The foundations of the church date back to 1172, and the Aberconwy Abbey was completed in 1186. Since then the church has grown and changed. The East and West-end buttresses and parts of the walls, particularly on the North side, are original. In the fourteenth century, the church received the lower portion of its tower, the South transept, and the North and South porches. A room north of the tower was enclosed to serve as a charnel house. The fifteenth century saw the completion of the tower, and the installation of the rood screen and the early Tudor period baptismal font. This includes Sir Richard Pole's, badge, (an eagle's claw grabbing a fish) who was the constable of Conwy castle between 1488 and 1504.
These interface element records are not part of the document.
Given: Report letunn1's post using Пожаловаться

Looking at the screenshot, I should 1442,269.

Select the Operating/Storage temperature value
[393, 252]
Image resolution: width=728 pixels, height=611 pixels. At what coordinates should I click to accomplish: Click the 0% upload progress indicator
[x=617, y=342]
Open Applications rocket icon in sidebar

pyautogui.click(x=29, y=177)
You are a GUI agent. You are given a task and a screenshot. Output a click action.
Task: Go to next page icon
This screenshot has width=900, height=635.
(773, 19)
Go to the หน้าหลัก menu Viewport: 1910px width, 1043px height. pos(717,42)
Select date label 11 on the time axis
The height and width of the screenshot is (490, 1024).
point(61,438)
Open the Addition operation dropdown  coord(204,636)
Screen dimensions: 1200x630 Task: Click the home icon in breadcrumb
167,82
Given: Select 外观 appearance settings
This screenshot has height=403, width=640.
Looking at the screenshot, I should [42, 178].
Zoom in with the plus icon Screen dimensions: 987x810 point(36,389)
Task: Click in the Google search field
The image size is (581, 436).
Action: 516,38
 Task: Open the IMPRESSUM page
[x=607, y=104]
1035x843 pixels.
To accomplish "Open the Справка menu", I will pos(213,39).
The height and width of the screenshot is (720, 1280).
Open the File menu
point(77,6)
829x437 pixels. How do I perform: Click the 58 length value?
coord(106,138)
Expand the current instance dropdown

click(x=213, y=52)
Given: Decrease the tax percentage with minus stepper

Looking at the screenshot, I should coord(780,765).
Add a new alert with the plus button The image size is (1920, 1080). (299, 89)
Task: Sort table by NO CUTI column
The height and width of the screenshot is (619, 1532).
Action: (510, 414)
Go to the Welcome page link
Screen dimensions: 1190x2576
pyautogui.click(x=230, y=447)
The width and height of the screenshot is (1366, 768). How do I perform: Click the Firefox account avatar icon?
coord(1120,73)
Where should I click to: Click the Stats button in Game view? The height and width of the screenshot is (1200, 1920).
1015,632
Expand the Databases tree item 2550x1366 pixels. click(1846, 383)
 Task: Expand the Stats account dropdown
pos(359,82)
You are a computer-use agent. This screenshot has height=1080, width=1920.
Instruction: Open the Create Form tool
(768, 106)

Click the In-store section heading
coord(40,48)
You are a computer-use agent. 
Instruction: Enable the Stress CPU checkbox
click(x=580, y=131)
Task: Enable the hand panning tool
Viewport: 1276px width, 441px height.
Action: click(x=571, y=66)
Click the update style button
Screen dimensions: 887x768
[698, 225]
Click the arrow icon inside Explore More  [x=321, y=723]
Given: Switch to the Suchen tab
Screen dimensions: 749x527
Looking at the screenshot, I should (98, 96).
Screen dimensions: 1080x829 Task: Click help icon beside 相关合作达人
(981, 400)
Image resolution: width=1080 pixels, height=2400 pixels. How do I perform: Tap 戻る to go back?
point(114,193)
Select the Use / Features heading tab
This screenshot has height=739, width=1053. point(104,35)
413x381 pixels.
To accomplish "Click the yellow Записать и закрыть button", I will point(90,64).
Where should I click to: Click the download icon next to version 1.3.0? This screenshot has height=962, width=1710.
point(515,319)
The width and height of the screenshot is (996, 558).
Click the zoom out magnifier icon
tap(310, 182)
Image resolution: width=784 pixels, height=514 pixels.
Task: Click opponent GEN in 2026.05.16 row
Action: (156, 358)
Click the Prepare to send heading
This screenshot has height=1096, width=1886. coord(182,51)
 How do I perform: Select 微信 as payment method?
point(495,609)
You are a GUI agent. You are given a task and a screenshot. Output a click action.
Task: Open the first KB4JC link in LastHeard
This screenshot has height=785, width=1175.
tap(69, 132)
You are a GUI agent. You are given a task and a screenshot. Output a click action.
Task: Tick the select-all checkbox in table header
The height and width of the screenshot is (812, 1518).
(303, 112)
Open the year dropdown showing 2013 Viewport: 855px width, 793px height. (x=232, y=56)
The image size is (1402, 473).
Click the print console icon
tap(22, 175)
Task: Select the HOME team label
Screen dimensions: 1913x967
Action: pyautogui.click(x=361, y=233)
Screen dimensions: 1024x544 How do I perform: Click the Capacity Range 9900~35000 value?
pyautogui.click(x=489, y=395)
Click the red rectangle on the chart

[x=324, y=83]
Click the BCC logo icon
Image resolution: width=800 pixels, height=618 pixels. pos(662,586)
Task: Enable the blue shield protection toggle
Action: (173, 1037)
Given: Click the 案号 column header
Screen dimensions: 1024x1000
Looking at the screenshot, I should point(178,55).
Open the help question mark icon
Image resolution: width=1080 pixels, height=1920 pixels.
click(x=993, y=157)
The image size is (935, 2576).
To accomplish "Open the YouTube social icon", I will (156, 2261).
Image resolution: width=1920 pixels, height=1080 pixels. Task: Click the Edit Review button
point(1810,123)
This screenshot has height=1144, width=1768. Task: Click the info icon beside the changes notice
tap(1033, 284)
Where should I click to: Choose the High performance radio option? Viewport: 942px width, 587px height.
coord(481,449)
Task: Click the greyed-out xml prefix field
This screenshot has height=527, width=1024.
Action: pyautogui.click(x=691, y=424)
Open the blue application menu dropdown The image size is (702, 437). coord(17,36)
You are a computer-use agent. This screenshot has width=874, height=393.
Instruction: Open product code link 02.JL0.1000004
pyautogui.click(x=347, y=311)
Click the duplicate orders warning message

In the sixteenth century the roofs over the aisles were raised. Next to the altar at the south end is the tomb of Robert Wynne, a major benefactor of St Mary's, and the builder of Plas Mawr on Conwy's High Street. The chancel floor was raised at a later date, and in 1872 the roof of the nave was raised by Gilbert Scott. At some point the South window of the transept was reconstructed and the clerestory windows were reset to where they now remain. Also in the nineteenth century, Lord Penrhyn donated the tower clock. In 1921 the church received a memorial chapel on the church's north side, and five years later the vestry was enlarged. In 1949 the former charnel house became the Parish Room. The church holds a number of objects of interest dating back to medieval times, and two windows in the nave's south aisle made by Morris & Co., a workshop with associations with the Pre-Raphaelite artist Edward Burne-Jones.

In the summer months the church is a venue for Conwy's Classical Music Festival, a series of weekly hour-long concerts by professional musicians.